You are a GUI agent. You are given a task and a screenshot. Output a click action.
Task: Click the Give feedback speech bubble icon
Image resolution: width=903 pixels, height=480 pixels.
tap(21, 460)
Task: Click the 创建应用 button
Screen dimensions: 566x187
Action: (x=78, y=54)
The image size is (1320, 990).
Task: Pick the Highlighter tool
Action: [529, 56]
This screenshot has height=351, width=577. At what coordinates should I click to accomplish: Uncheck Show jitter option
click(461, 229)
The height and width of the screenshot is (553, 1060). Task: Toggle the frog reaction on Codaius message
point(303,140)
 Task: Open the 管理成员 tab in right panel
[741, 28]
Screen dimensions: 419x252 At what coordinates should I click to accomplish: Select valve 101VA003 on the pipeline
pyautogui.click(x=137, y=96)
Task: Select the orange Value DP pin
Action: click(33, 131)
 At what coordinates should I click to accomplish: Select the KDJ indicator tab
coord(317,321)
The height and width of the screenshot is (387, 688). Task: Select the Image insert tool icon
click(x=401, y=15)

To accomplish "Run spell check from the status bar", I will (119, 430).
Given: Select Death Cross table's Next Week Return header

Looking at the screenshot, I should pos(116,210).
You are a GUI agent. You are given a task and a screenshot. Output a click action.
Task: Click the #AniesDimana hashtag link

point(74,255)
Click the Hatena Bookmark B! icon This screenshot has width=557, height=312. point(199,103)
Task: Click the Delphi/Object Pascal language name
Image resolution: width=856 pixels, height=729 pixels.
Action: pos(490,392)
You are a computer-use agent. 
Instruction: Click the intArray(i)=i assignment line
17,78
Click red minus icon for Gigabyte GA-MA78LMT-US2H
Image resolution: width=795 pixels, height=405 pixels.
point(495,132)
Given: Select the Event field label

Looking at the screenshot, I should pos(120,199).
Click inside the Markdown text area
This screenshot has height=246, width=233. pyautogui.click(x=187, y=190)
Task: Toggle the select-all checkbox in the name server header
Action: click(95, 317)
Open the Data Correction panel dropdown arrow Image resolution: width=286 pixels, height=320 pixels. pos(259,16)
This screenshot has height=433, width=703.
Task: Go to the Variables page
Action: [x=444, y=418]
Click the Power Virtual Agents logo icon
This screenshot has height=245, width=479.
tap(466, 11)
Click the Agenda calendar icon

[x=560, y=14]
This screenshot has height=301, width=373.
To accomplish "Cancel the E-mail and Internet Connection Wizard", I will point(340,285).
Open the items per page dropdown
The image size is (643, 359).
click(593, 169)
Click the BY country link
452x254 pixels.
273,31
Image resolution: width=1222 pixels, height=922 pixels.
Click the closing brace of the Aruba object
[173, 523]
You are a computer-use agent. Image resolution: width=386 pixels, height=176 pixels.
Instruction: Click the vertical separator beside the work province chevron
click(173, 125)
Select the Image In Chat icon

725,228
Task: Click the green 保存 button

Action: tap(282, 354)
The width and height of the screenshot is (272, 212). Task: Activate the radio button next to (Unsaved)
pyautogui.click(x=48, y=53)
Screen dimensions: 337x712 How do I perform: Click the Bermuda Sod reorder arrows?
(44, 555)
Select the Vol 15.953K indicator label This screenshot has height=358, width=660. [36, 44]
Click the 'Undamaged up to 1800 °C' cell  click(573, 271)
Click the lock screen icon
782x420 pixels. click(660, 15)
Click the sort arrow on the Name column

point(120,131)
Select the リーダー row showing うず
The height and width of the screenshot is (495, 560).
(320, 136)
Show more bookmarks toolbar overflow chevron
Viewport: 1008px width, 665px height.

Assignment:
In full and exactly as written, the listing is to be copied again.

Answer to the exercise:
You are a GUI agent. You are given a task and a screenshot. Output a click action.
Task: Click the Give feedback speech bubble icon
Image resolution: width=903 pixels, height=480 pixels.
tap(21, 460)
Task: Click the 创建应用 button
Screen dimensions: 566x187
Action: (x=78, y=54)
The image size is (1320, 990).
Task: Pick the Highlighter tool
Action: [529, 56]
This screenshot has height=351, width=577. At what coordinates should I click to accomplish: Uncheck Show jitter option
click(461, 229)
The height and width of the screenshot is (553, 1060). Task: Toggle the frog reaction on Codaius message
point(303,140)
 Task: Open the 管理成员 tab in right panel
[741, 28]
Screen dimensions: 419x252 At what coordinates should I click to accomplish: Select valve 101VA003 on the pipeline
pyautogui.click(x=137, y=96)
Task: Select the orange Value DP pin
Action: click(33, 131)
 At what coordinates should I click to accomplish: Select the KDJ indicator tab
coord(317,321)
The height and width of the screenshot is (387, 688). Task: Select the Image insert tool icon
click(x=401, y=15)

To accomplish "Run spell check from the status bar", I will (119, 430).
Given: Select Death Cross table's Next Week Return header

Looking at the screenshot, I should pos(116,210).
You are a GUI agent. You are given a task and a screenshot. Output a click action.
Task: Click the #AniesDimana hashtag link

point(74,255)
Click the Hatena Bookmark B! icon This screenshot has width=557, height=312. point(199,103)
Task: Click the Delphi/Object Pascal language name
Image resolution: width=856 pixels, height=729 pixels.
Action: pos(490,392)
You are a computer-use agent. 
Instruction: Click the intArray(i)=i assignment line
17,78
Click red minus icon for Gigabyte GA-MA78LMT-US2H
Image resolution: width=795 pixels, height=405 pixels.
point(495,132)
Given: Select the Event field label

Looking at the screenshot, I should pos(120,199).
Click inside the Markdown text area
This screenshot has height=246, width=233. pyautogui.click(x=187, y=190)
Task: Toggle the select-all checkbox in the name server header
Action: click(95, 317)
Open the Data Correction panel dropdown arrow Image resolution: width=286 pixels, height=320 pixels. pos(259,16)
This screenshot has height=433, width=703.
Task: Go to the Variables page
Action: [x=444, y=418]
Click the Power Virtual Agents logo icon
This screenshot has height=245, width=479.
tap(466, 11)
Click the Agenda calendar icon

[x=560, y=14]
This screenshot has height=301, width=373.
To accomplish "Cancel the E-mail and Internet Connection Wizard", I will point(340,285).
Open the items per page dropdown
The image size is (643, 359).
click(593, 169)
Click the BY country link
452x254 pixels.
273,31
Image resolution: width=1222 pixels, height=922 pixels.
Click the closing brace of the Aruba object
[173, 523]
You are a computer-use agent. Image resolution: width=386 pixels, height=176 pixels.
Instruction: Click the vertical separator beside the work province chevron
click(173, 125)
Select the Image In Chat icon

725,228
Task: Click the green 保存 button

Action: tap(282, 354)
The width and height of the screenshot is (272, 212). Task: Activate the radio button next to (Unsaved)
pyautogui.click(x=48, y=53)
Screen dimensions: 337x712 How do I perform: Click the Bermuda Sod reorder arrows?
(44, 555)
Select the Vol 15.953K indicator label This screenshot has height=358, width=660. [36, 44]
Click the 'Undamaged up to 1800 °C' cell  click(573, 271)
Click the lock screen icon
782x420 pixels. click(660, 15)
Click the sort arrow on the Name column

point(120,131)
Select the リーダー row showing うず
The height and width of the screenshot is (495, 560).
(320, 136)
Show more bookmarks toolbar overflow chevron
Viewport: 1008px width, 665px height.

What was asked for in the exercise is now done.